I'm dying to witness this newly discovered gay genus: the brazen bottom. What's next? The discreet top? Tops have open license to nail anything that moves and shout their conquests from a mountain high. They get kudos and high fives because if a burly big daddy sires every last filly on the farm, that's one thing. (They call it a stud.) But a pass-around party bottom named Puddles? That's quite another.

Friends chide other friends for being big ol' pillow biters. Nancys. Bossy bottoms. The irony is that sexual roles, like sexuality, aren't always apparent. Testosterone levels have nothing to do with preferred positions, and yet vestigial misogyny -- harmful and unnoticed -- invades like carbon monoxide. Consider the disappointment when a swishy perceived bottom gets taken home and turns out to be a raging total top. Or consider the 'waste' of a big-dicked bottom. Certain among us have been so emasculated by their bottom/versatile natures that they deny it through false online advertising. Why the shame game? What is so funny?

Being a bottom, either complimentary or discerning, doesn't make anyone less of a man. Consider that bottoms prepare for and take on big challenges up to and including saving the world. I saw it happen. One day, during a sandstorm, I got swept up inside Comfort & Joy just in time to catch the Butthole Puppet Show. The production was called 'The American Ream' and its performers were human genitalia. Dick Cheney was a suited-up penis. Bush was a bare ass shouting 'terrorism' and 'freedom,' and in between he'd just fart.

Then, suddenly, Puddles! The fabled courtesy bottom entered amid much fanfare, including his very own theme song. The chorus was quite catchy: 'If you're horny or a loner, anyone with half a boner, call Puddles, the courtesy bottom!'

Puddles was about 30, and though I never did see his face, he was not without sex appeal. His perky butt cheeks were drawn over with a large pair of eyes with long lashes, a dab of rouge for each dimple, and all capped with a vintage frill from the golden age of cinema. In short, Puddles was a dead ringer for Ginger Rogers.
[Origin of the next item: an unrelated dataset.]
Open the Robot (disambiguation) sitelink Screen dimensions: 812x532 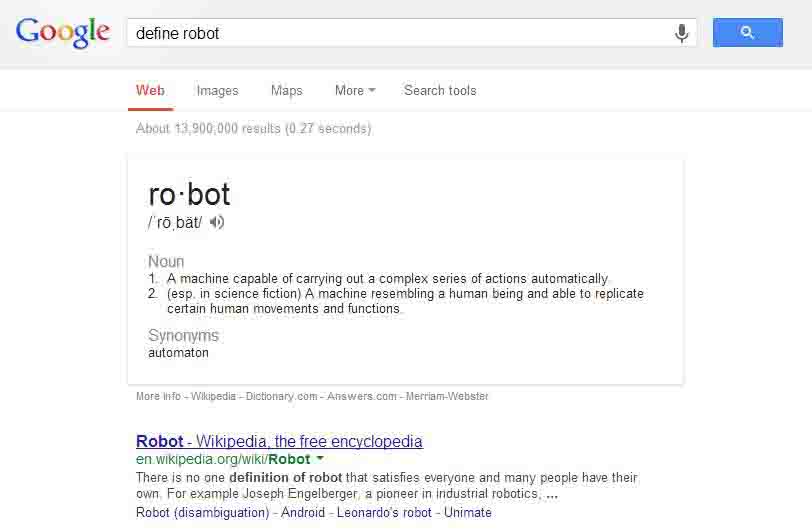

He shuffled onstage, backside front, to accuse the Bush regime of cultural imperialism, ethnocentrism, and flushing the world with the American Ream. We cheered as Puddles threatened to banish the offenders. 'Who knew that the treasure palace of my ass is also a portal to another dimension!?' he shrieked.

Astonishing. Would that be considered torture under the Geneva Convention? Puddles's proposal might be unorthodox, but a bottom action hero is something of a newcomer to the world stage. In private bottoms are celebrated and empowered, but out in public they continue to be dismissed as laughable. Wimpy. As if they can't anally teleport.

I propose Bottom Pride. The hierarchy must end! Bottoms do everything tops do, except backward (high heels optional). Bottoms need to band together and take a vow of celibacy until they get nailed with respect. Let's rally support, raise awareness, march in parades, and crush sexual imperialism. As Puddles teaches, we can pass around the courtesy. It goes both ways.